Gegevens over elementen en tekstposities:

::::::

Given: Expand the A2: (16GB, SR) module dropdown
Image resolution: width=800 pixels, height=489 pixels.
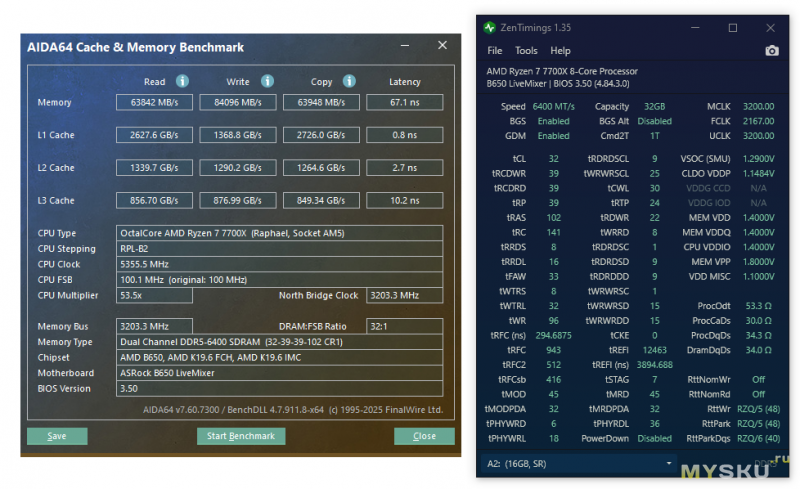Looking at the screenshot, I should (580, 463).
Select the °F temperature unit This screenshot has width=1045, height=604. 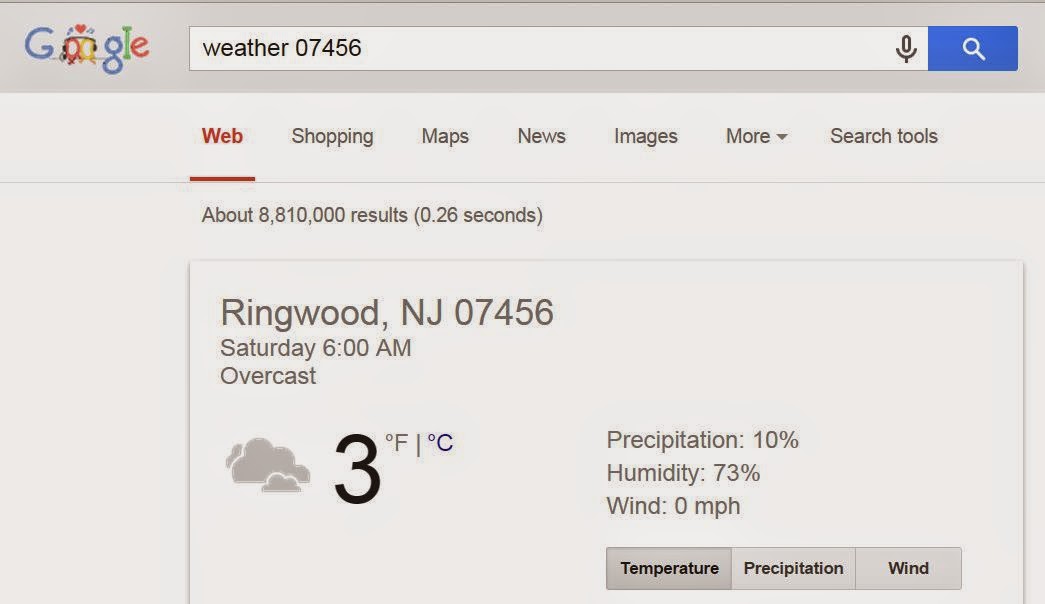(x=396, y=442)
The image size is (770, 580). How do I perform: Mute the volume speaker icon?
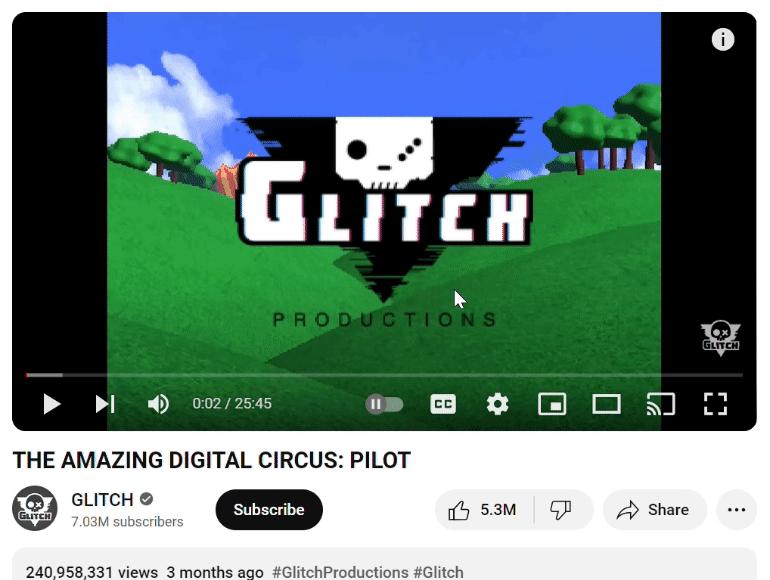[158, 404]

::::::

Opdracht: Schrijf de regels letterlijk over, beginnend bij de regel met "The image size" en eindigend bij het einde van de gegevens. Laat de afbeeldingen weg.

Uitgewerkt antwoord:
The image size is (770, 580). How do I perform: Mute the volume speaker icon?
[158, 404]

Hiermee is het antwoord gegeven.